■ Activity ■
Search the entries for the word "agent" and copy each line that has it.

(Stored data)
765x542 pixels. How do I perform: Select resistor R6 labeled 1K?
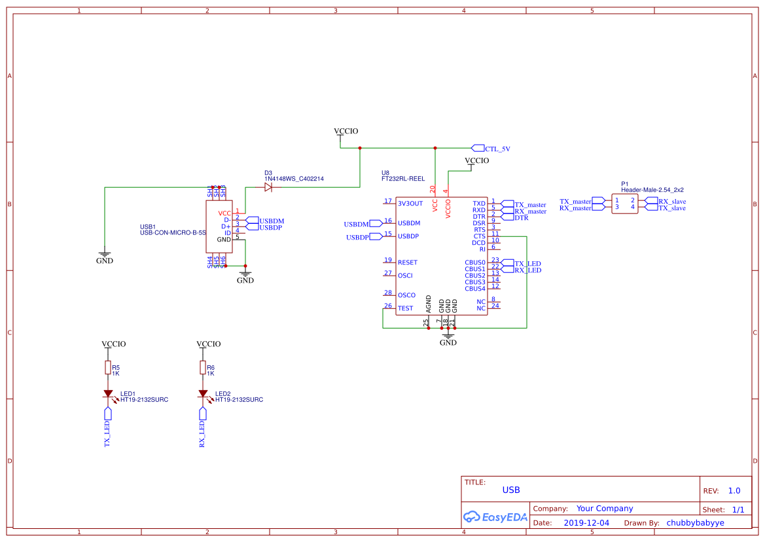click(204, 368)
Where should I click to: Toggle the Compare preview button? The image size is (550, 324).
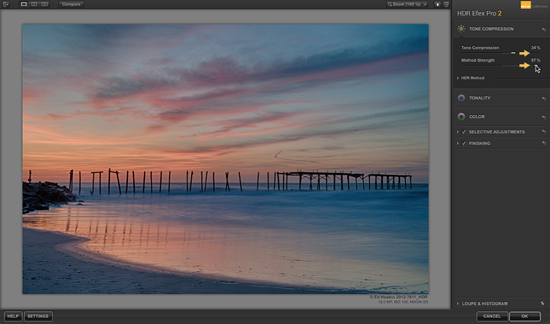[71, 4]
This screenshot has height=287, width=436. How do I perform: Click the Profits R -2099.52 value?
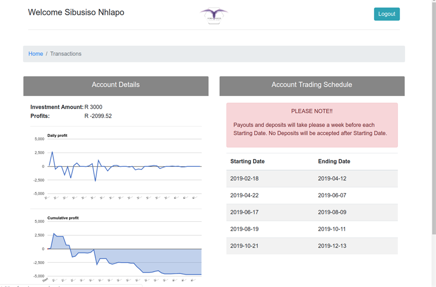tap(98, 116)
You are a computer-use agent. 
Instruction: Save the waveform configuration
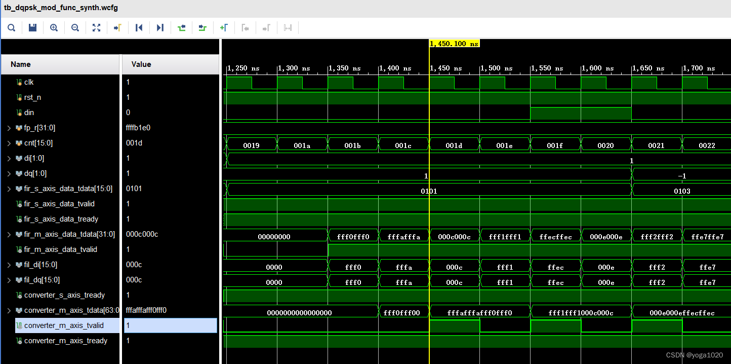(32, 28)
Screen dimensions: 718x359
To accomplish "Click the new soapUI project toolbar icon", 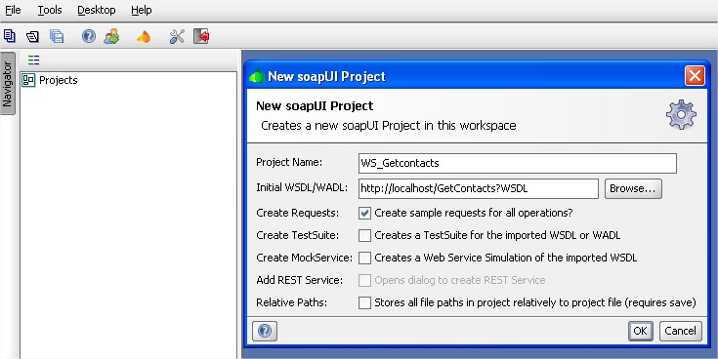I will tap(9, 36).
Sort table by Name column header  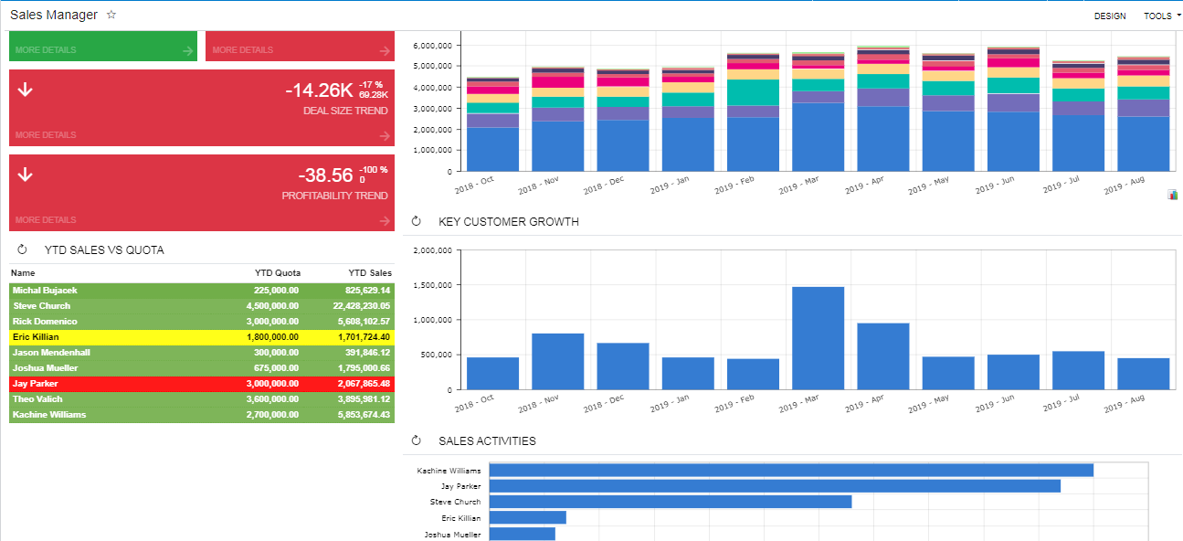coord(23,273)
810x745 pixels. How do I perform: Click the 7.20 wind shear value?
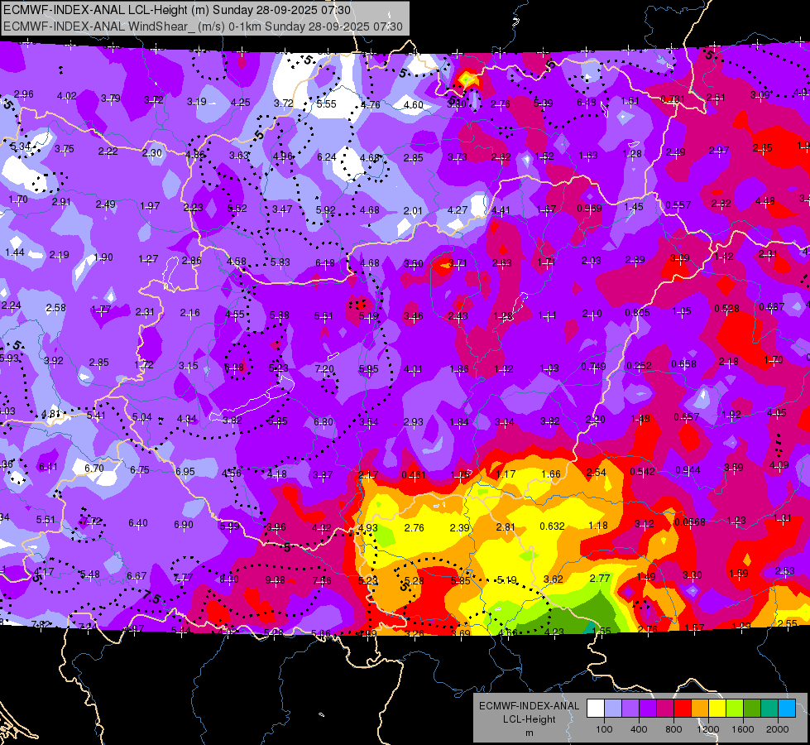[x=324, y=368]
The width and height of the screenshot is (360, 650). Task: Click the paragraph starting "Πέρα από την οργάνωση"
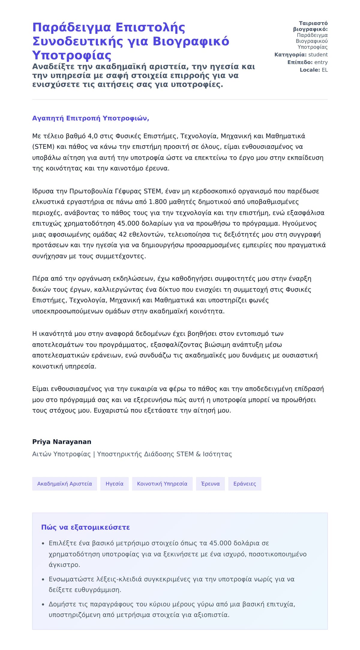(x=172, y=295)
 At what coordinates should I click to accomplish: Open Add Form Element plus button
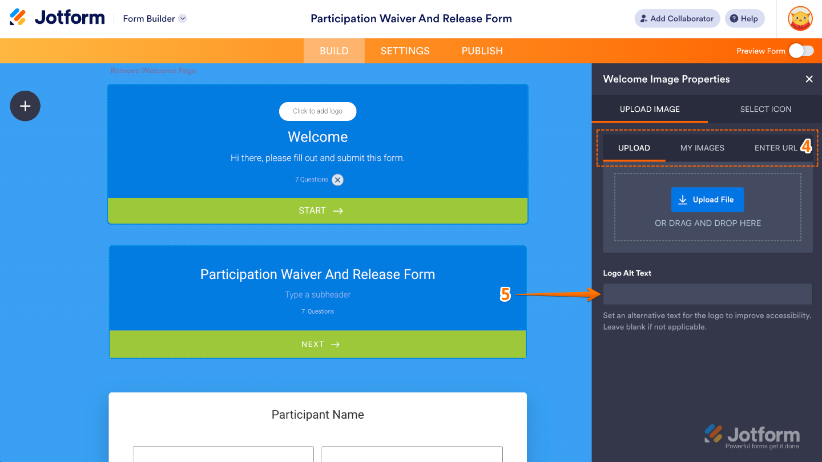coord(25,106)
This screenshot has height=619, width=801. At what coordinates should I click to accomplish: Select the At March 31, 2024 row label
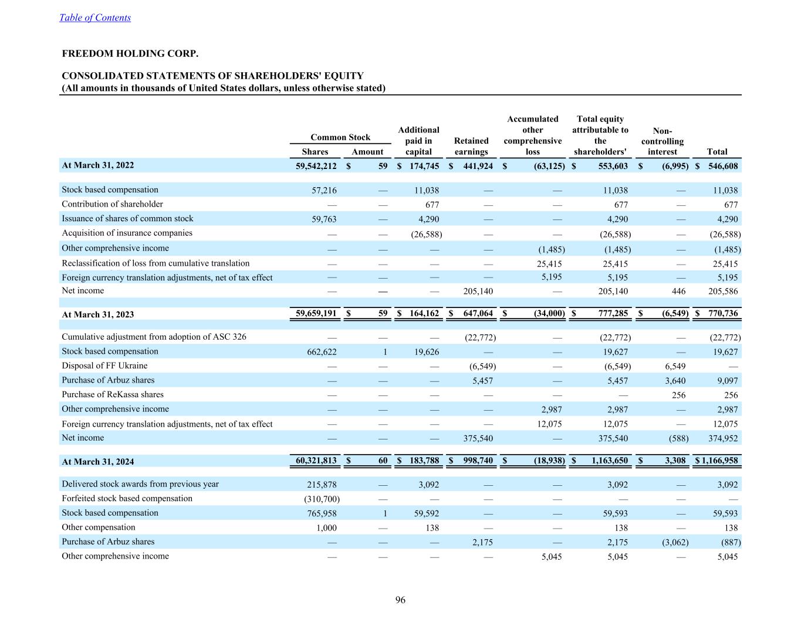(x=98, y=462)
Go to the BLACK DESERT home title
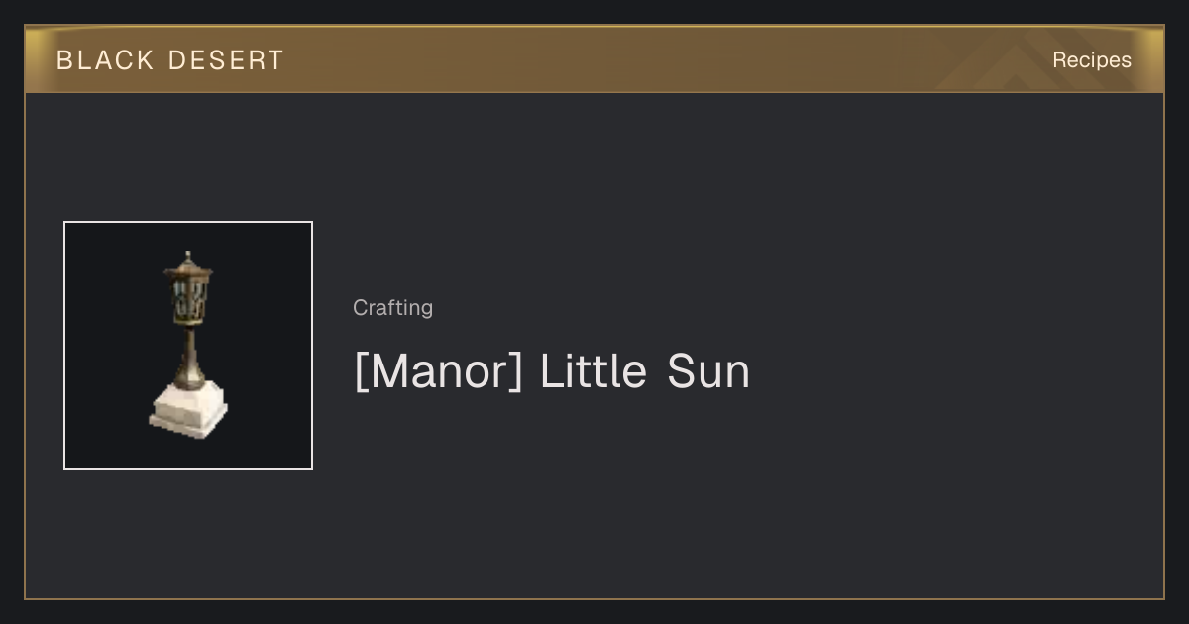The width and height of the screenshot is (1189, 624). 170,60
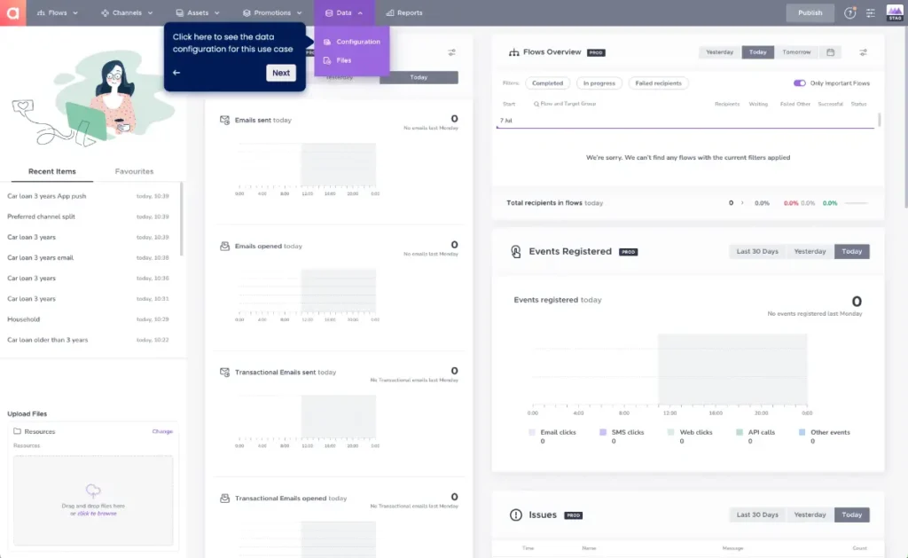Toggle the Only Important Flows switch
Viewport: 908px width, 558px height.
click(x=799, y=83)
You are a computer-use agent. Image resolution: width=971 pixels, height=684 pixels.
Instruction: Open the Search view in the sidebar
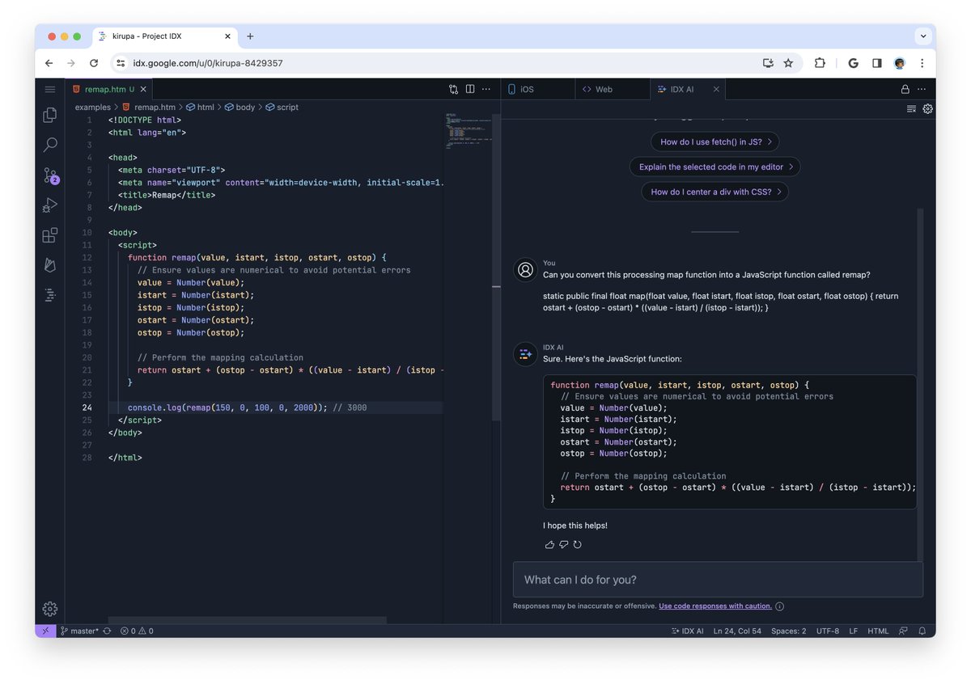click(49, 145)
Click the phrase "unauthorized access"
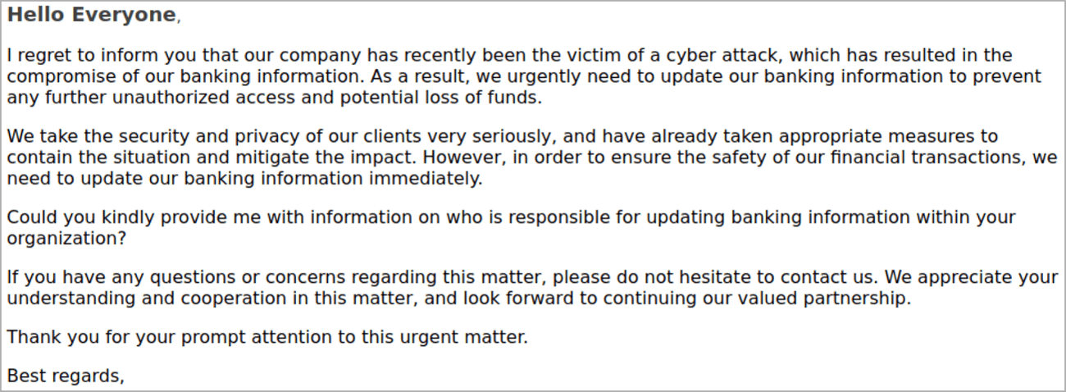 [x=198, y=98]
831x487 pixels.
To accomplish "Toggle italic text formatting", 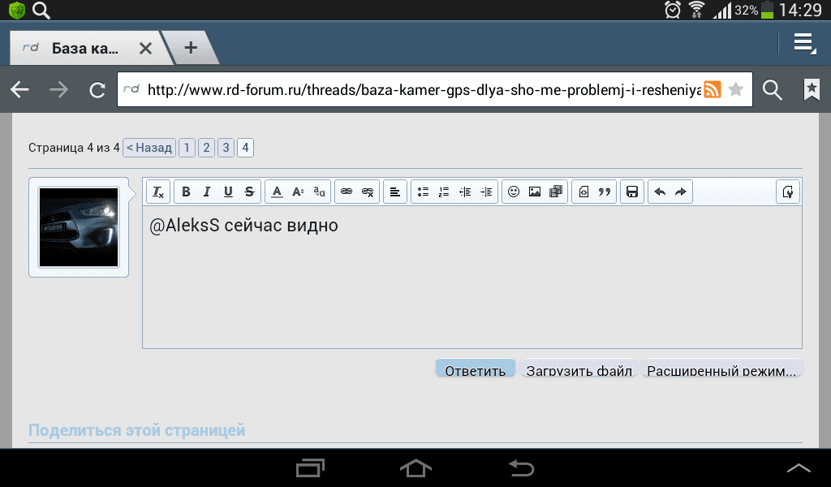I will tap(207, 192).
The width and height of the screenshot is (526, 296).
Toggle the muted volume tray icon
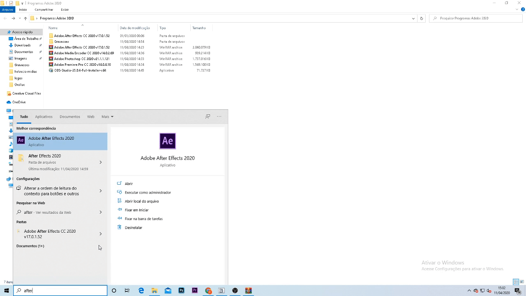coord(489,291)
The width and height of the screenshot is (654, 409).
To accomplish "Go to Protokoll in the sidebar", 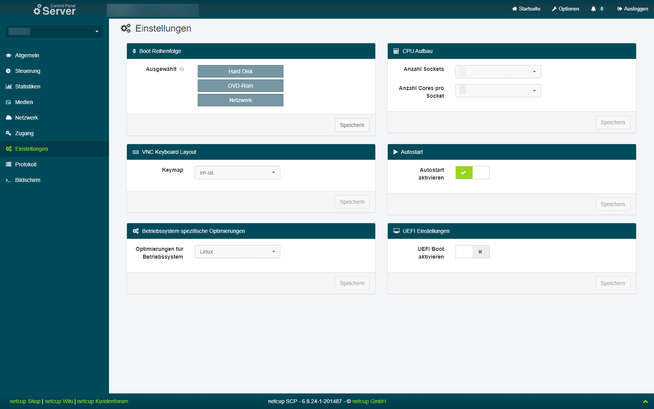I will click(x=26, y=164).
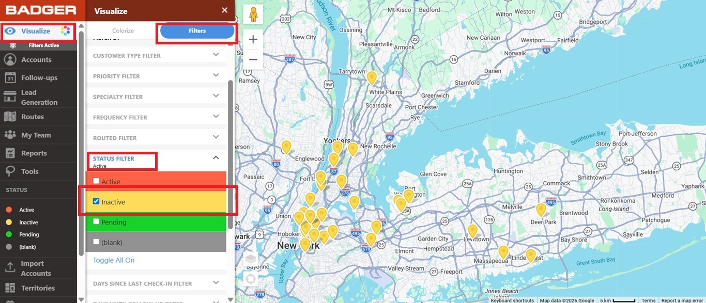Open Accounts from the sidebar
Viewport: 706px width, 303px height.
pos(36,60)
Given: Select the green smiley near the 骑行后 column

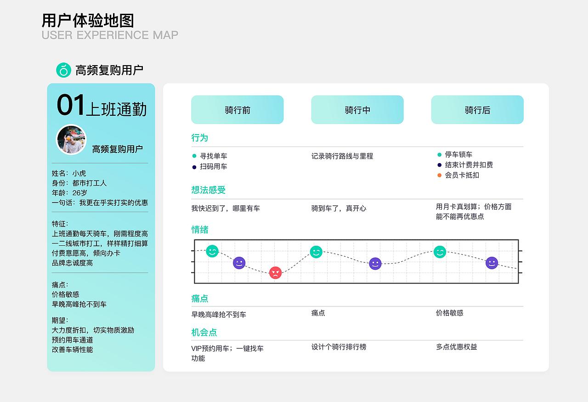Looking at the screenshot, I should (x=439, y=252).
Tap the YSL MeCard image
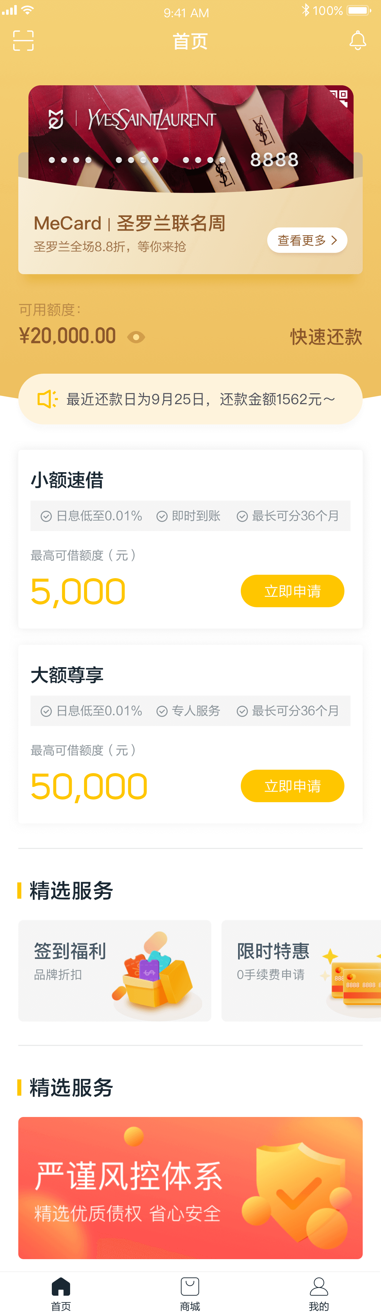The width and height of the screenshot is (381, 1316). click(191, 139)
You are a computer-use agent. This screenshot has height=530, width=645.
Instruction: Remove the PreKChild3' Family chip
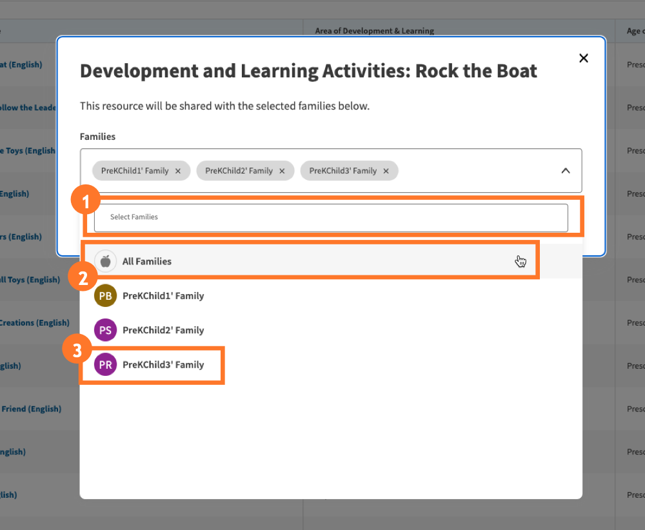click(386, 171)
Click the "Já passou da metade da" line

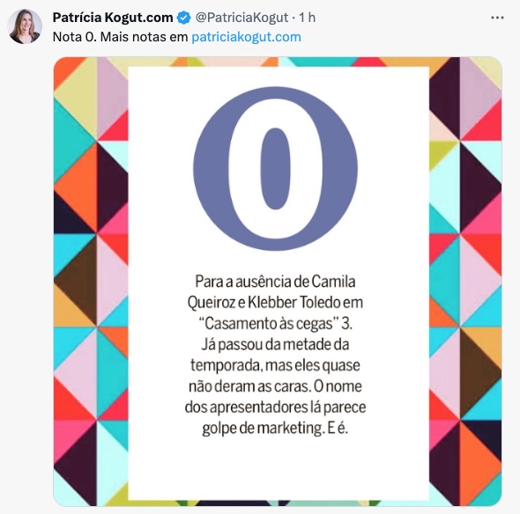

■ The completed task ■
You are a computer-use agent. 
You are a computer-use agent. Image resolution: width=971 pixels, height=684 pixels.
You are a computer-use agent. This screenshot has height=530, width=645.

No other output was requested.